Heavy rains that swept across southeast Texas deluged Houston and the surrounding region, killing at least seven people and flooding roads, highways, businesses and homes.
Government officials told disaster recovery agencies that at least 3,500 structures have been flooded, Bearden said.
As much as they still have to discover, disaster relief agencies already know from experience that the Houston flooding will require a long-term disaster response by agencies and their volunteers, she said.
To meet immediate and long-term needs, Texas Baptist Disaster Recovery and other agencies are already putting out a call for cash donations and volunteers.
Texas Baptist Men posted a call for help on its Facebook page. The ministry said it has mud-out teams already working in Orange and Newton counties, as well as in Katy and in Smithville.
“We expect to call out more teams as we continue to assess the situation, get requests from government officials and receive calls from local churches,” the TBM Facebook page said.
TBM also asked potential volunteers to resist the urge to show up in disaster areas without assignments.
“Church groups, please allow us to get the operation up and running in the numerous areas so we can best advise you how you can help,” TBM officials said.
On its website, Samaritan’s Purse announced its has teams fanning out across Houston.
“One of our disaster relief units — a tractor trailer stocked with needed equipment and supplies — has arrived and is up and running,” the international relief organization said. “More than 25 families have already requested help, and that number will only increase in the days ahead.”
Operation Blessing International said it has personnel working in the community of Brookshire to help victims of the torrential flooding.
In that city, the organization said online, “residents watched helplessly as two to four feet of water entered their houses. Many were rescued by boat as the flood waters continued to rise.”

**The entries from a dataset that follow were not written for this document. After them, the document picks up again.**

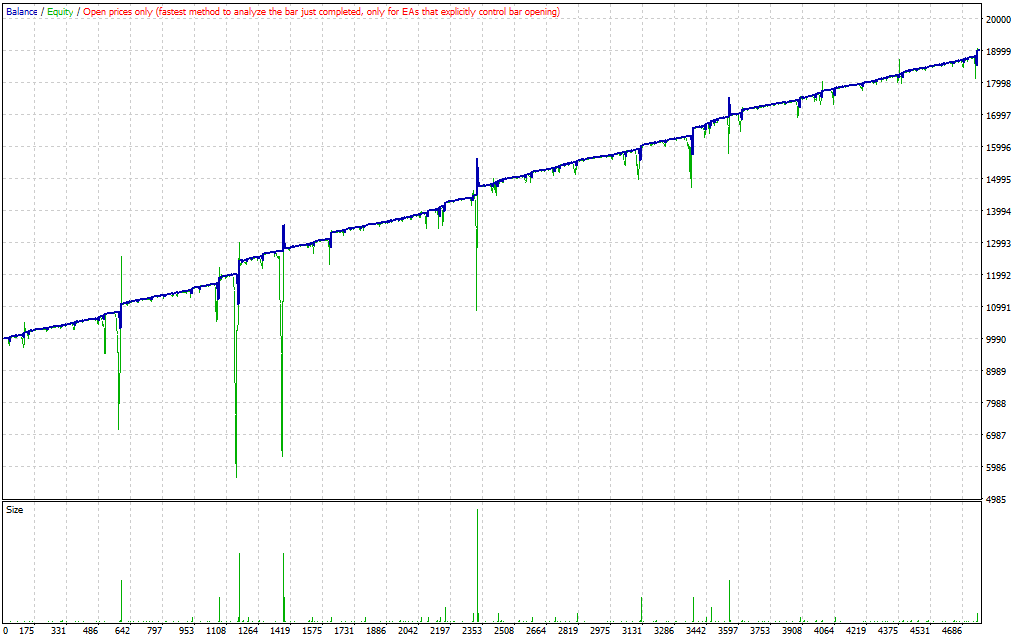Click the Size label in lower panel
Image resolution: width=1024 pixels, height=640 pixels.
[15, 510]
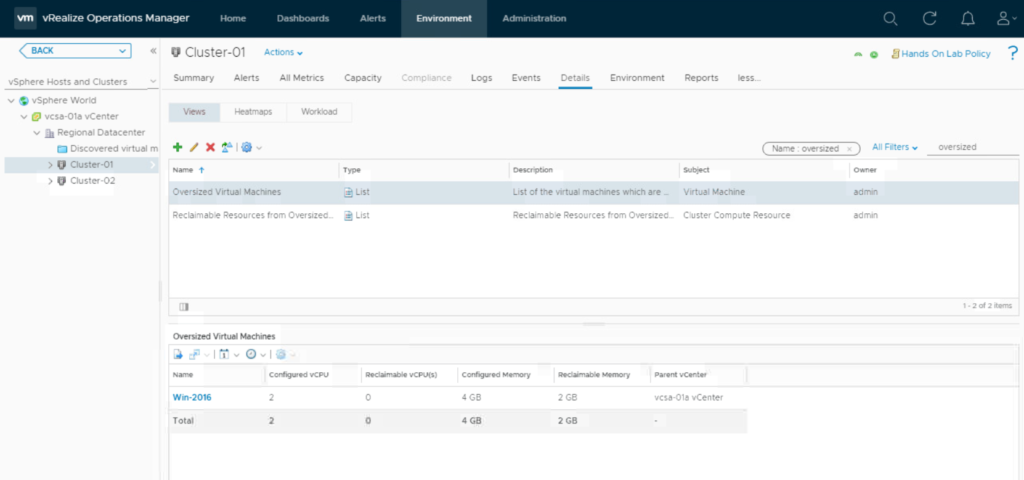Switch to the Heatmaps tab
Screen dimensions: 1024x480
pos(253,112)
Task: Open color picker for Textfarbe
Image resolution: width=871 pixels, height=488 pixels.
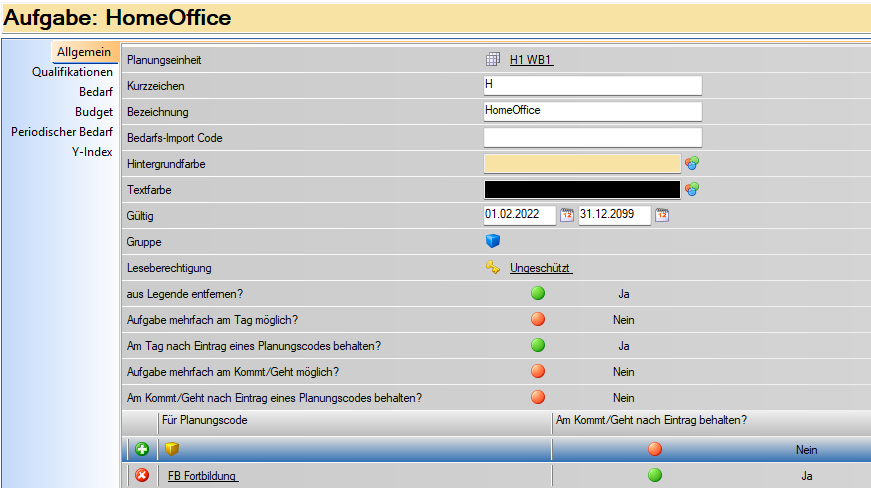Action: coord(691,189)
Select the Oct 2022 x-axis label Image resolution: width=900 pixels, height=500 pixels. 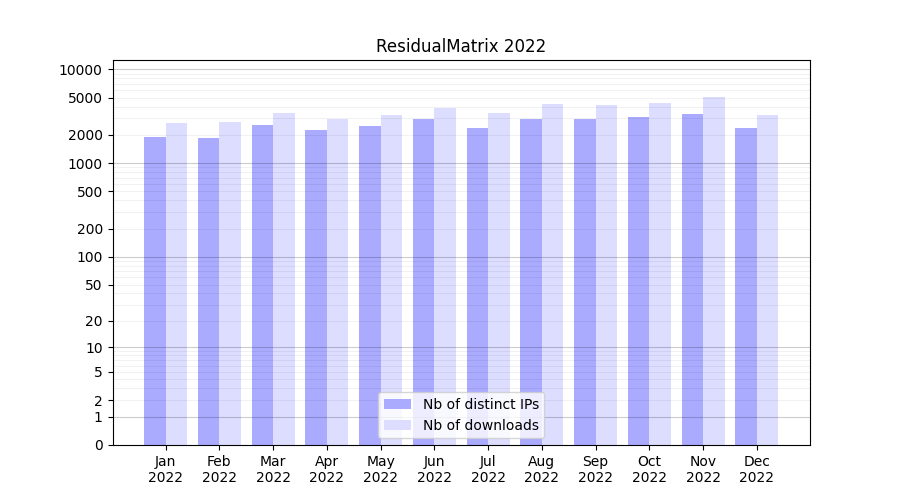pyautogui.click(x=649, y=469)
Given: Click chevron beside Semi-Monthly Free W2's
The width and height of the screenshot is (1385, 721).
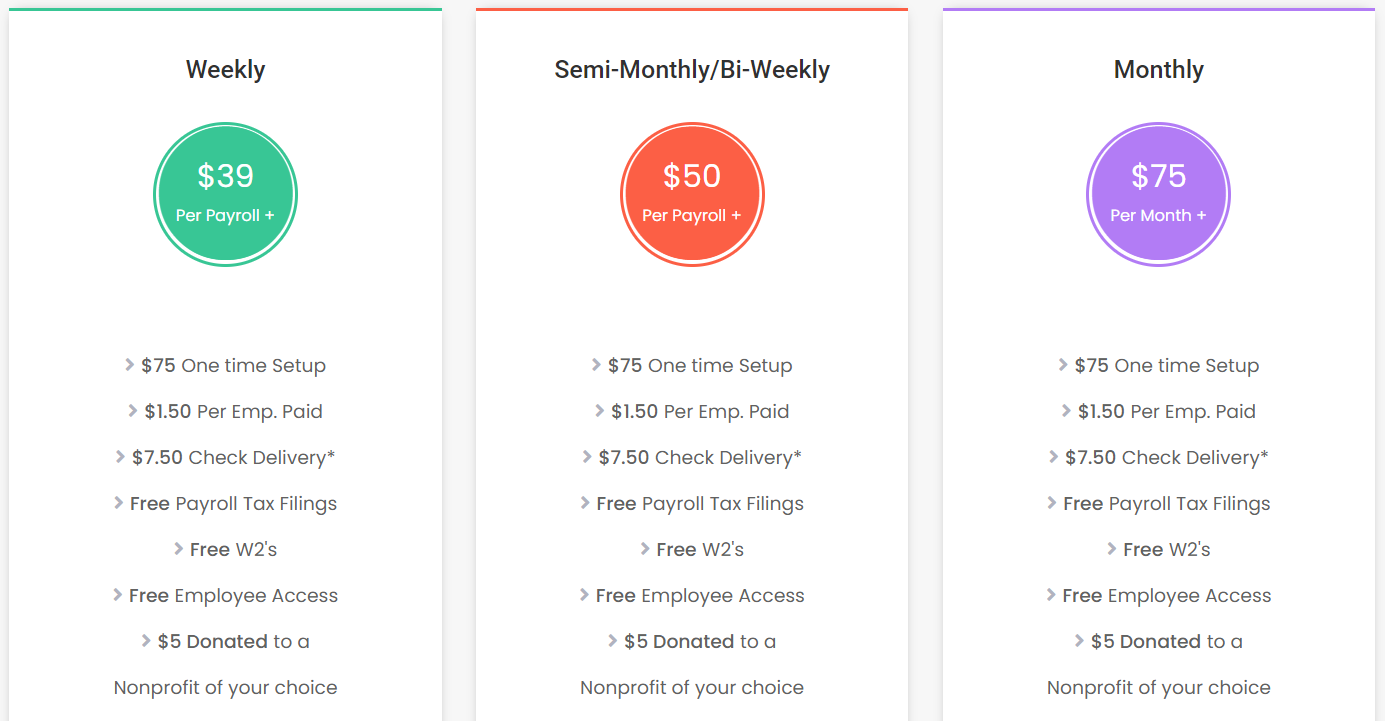Looking at the screenshot, I should point(645,549).
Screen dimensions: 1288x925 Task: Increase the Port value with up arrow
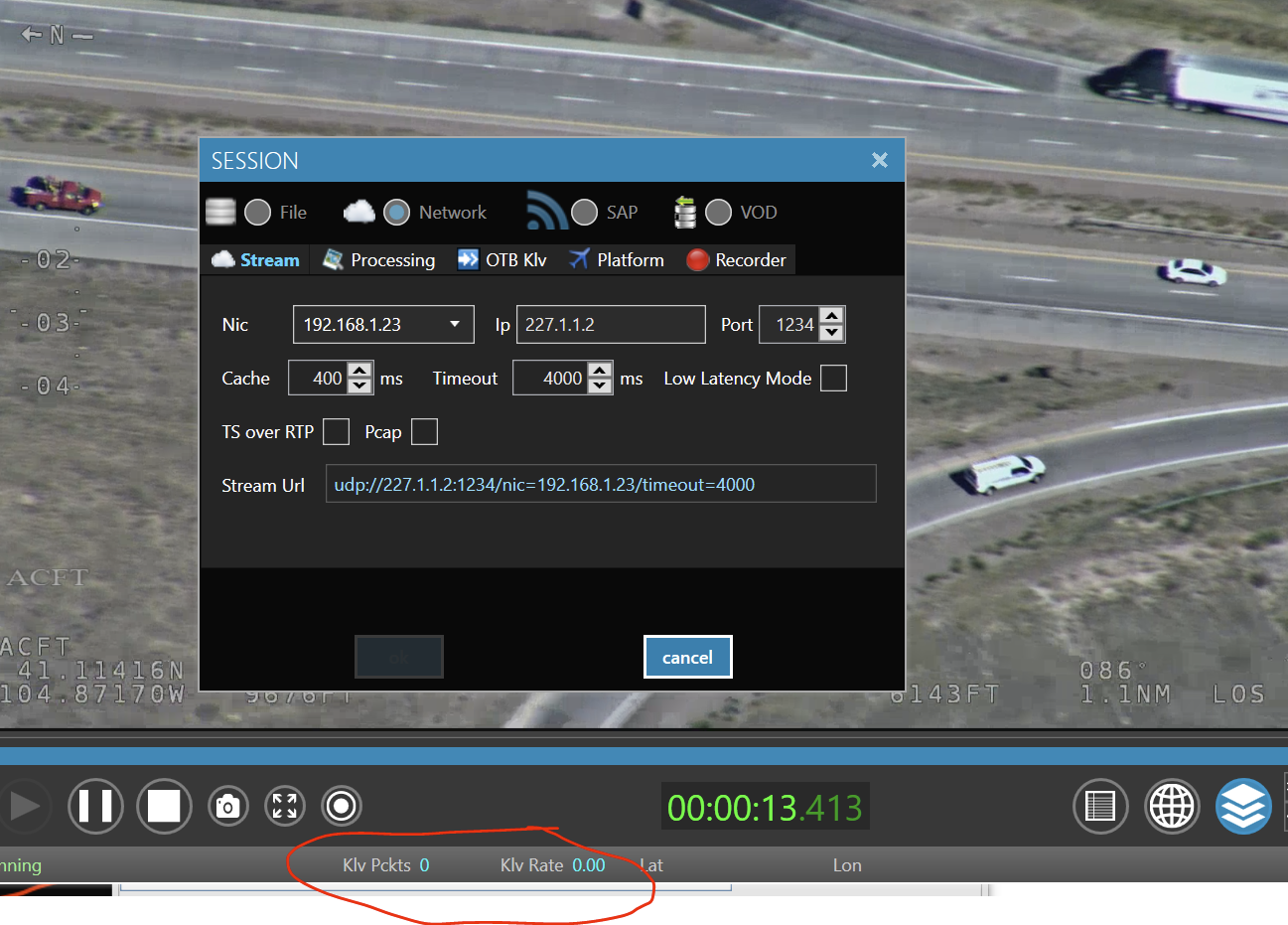(x=832, y=316)
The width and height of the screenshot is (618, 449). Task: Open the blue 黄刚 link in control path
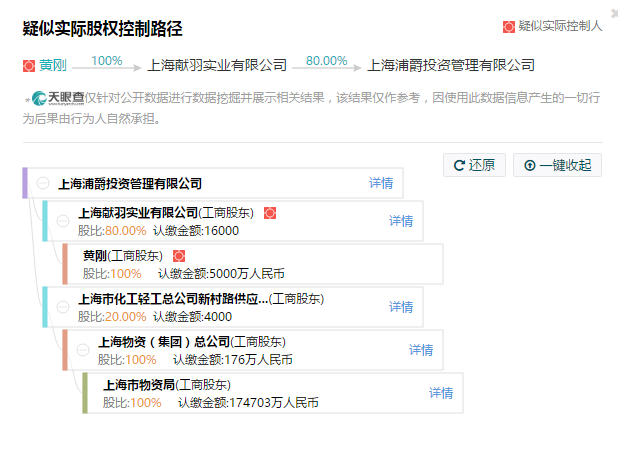tap(53, 66)
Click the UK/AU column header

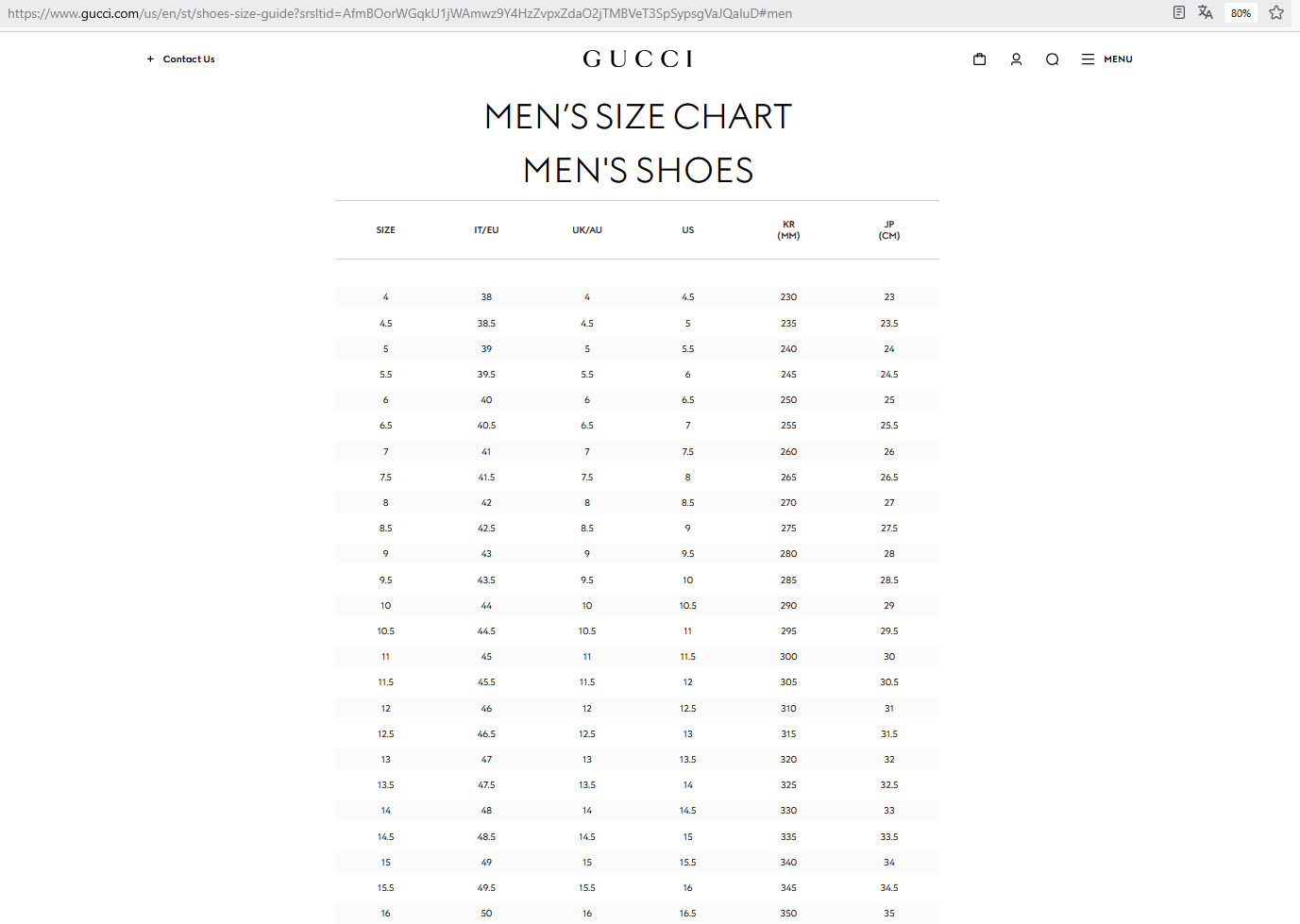click(x=586, y=229)
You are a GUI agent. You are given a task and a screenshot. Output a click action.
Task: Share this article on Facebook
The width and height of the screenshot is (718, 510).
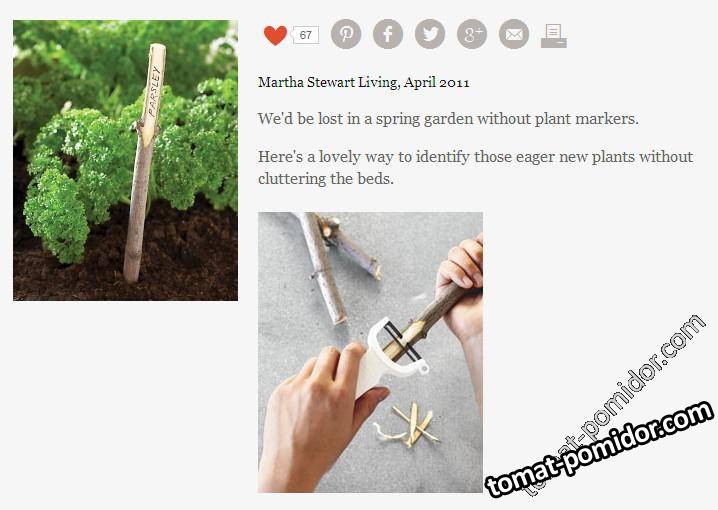(388, 34)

Texas Baptist Disaster Relief also is focusing a large portion of its efforts outside Houston, Bearden said.
“In Houston there are already so many volunteer agencies mobilizing,” she said, referencing Samaritan’s Purse, Operation Blessing, Southern Baptist Disaster Relief and the ecumenical Greater Houston Storm Recovery Network.
Matt Johns, executive chairman of the network, said its individual agency members are now in high gear responding to the immediate needs of flood victims. But the network itself is preparing to get into full swing in its speciality: long-term disaster response.
“That can last a very long time,” said Johns, who works with Catholic Charities. “We just finished some work from (Hurricane) Ike, which was in 2008.”
With Houston in the hands of the network and other agencies, Bearden’s focus is on finding volunteers and financial resources for residents of Deweyville, a small town about 115 miles east of Houston on the Texas-Louisiana state line. The call has gone out for help for Calvary Baptist Church in Deweyville.
“The flooding was all the way up to the ceiling,” Bearden said, adding the church had no flood insurance.
“We need other churches to adopt them as they buy furniture and cabinets and plumbing fixtures – everything that was lost,” she said.
But whether it’s in Deweyville or Houston or elsewhere, churches from in and around Texas will be needed for the long haul, Bearden said.